Please find every line in the entries below that contains the string "Disclosure", and copy it.

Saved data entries
- - -

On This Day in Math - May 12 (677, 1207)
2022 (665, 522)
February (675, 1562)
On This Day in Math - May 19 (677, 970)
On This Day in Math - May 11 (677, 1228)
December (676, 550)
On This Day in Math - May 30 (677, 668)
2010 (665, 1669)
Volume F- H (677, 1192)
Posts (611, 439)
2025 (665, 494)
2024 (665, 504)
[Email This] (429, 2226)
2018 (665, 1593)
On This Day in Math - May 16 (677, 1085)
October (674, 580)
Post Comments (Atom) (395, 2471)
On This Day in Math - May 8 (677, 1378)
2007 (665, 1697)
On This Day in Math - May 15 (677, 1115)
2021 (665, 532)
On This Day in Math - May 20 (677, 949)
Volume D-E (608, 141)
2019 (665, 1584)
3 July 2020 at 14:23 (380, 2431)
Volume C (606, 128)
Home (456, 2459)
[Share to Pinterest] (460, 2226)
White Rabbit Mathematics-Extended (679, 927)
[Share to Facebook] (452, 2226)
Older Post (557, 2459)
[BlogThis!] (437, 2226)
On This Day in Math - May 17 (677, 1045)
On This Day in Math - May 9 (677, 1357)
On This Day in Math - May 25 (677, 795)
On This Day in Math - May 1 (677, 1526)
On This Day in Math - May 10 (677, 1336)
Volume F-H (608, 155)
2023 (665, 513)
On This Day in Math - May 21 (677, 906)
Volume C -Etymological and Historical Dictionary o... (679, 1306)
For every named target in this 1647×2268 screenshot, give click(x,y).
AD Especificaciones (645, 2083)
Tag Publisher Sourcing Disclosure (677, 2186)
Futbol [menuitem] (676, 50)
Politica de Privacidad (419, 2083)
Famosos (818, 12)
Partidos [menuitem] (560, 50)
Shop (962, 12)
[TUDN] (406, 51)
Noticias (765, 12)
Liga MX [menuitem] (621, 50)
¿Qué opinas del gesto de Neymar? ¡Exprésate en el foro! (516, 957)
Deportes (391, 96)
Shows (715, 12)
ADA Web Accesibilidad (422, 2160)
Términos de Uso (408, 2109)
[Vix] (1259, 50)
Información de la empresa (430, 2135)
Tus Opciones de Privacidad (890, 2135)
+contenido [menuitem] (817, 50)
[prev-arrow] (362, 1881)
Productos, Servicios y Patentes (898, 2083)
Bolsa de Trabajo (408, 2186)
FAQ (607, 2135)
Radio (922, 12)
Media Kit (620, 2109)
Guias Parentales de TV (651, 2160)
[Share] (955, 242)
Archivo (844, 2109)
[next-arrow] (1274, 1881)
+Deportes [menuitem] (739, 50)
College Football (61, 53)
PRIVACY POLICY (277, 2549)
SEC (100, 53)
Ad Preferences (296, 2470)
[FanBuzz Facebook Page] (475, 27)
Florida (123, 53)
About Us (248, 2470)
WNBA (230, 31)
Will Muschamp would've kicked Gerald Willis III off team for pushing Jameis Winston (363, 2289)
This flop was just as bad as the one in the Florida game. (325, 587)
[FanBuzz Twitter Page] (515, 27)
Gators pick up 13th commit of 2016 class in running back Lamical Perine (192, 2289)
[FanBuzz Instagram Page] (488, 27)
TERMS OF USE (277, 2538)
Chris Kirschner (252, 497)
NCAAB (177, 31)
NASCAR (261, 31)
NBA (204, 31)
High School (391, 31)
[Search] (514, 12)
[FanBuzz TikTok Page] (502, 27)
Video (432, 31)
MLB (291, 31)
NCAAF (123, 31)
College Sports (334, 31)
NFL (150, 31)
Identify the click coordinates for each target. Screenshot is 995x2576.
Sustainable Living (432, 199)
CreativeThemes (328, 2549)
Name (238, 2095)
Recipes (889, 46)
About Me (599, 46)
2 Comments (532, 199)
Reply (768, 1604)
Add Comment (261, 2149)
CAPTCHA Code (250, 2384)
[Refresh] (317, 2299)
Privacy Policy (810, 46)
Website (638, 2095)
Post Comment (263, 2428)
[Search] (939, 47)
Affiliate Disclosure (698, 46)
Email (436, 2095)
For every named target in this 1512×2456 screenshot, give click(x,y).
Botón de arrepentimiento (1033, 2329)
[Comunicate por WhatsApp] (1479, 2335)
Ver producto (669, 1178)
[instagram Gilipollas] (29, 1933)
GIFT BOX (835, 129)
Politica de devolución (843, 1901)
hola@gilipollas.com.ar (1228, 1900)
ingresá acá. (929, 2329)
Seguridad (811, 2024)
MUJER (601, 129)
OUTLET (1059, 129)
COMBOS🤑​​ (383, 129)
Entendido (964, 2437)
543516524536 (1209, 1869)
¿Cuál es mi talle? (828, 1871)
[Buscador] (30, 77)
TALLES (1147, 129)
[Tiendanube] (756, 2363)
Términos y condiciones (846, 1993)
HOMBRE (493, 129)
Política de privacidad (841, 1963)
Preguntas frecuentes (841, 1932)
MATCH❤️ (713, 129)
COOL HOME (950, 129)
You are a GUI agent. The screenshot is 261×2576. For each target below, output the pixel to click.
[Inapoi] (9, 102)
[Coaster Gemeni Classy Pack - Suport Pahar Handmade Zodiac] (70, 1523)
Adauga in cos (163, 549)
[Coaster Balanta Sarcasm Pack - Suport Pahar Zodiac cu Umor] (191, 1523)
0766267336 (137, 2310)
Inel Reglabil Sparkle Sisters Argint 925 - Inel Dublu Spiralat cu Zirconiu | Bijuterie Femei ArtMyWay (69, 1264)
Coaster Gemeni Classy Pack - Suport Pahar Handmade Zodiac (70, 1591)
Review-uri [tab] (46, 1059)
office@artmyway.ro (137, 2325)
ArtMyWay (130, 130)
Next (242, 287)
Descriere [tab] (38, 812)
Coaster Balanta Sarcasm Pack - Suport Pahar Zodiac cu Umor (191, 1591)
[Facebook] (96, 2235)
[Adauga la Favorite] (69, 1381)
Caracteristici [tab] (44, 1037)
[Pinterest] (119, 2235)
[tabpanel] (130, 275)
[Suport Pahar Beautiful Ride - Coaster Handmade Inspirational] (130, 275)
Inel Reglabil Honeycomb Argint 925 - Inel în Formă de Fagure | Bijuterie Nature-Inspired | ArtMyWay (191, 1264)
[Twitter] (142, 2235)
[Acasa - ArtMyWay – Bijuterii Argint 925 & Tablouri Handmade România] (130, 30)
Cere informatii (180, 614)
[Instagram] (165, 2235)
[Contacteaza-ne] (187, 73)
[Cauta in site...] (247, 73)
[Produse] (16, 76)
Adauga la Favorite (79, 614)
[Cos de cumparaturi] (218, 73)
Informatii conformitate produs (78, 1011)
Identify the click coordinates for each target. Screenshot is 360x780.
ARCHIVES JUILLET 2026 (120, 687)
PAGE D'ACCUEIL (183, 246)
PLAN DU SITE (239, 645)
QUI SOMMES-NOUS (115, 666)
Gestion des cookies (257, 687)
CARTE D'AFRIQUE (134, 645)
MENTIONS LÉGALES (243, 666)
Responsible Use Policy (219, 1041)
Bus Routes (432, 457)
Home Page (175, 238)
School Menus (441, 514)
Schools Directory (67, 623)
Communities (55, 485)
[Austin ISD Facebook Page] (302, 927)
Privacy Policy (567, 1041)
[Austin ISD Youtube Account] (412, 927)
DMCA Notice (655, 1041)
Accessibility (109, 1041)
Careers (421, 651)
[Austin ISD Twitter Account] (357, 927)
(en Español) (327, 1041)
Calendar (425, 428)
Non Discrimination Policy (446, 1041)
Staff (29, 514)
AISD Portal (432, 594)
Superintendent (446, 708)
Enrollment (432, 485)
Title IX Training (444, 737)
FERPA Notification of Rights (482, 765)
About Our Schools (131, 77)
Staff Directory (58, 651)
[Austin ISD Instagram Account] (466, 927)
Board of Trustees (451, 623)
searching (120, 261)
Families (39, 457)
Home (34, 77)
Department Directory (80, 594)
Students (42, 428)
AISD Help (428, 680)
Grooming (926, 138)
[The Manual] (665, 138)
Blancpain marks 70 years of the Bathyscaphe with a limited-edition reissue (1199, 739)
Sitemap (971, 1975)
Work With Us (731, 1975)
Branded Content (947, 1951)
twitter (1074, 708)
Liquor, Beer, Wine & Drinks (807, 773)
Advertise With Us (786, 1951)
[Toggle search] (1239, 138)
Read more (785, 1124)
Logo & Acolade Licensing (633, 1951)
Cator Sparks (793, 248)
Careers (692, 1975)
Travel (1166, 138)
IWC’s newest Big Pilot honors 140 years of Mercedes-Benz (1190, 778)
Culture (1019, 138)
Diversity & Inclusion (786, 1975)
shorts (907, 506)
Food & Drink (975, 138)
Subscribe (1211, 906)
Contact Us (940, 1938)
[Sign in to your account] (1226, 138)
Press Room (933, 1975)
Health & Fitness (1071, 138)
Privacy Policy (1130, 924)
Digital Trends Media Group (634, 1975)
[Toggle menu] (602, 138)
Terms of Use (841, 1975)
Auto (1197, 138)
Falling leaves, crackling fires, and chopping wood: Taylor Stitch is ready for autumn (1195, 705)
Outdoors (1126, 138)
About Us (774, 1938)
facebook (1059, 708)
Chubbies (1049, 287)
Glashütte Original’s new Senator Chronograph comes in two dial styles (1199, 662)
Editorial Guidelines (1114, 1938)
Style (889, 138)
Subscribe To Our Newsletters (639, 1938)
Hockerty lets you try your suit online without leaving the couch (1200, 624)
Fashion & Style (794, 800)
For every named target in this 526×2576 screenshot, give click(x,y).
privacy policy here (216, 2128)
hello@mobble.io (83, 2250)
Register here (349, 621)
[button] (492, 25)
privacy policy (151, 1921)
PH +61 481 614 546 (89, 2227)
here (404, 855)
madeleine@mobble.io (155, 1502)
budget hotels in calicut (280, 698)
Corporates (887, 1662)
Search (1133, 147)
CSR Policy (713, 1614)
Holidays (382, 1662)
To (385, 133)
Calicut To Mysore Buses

- - -

**Your response**
Tag Publisher Sourcing Disclosure (677, 2186)
Affiliate Disclosure (698, 46)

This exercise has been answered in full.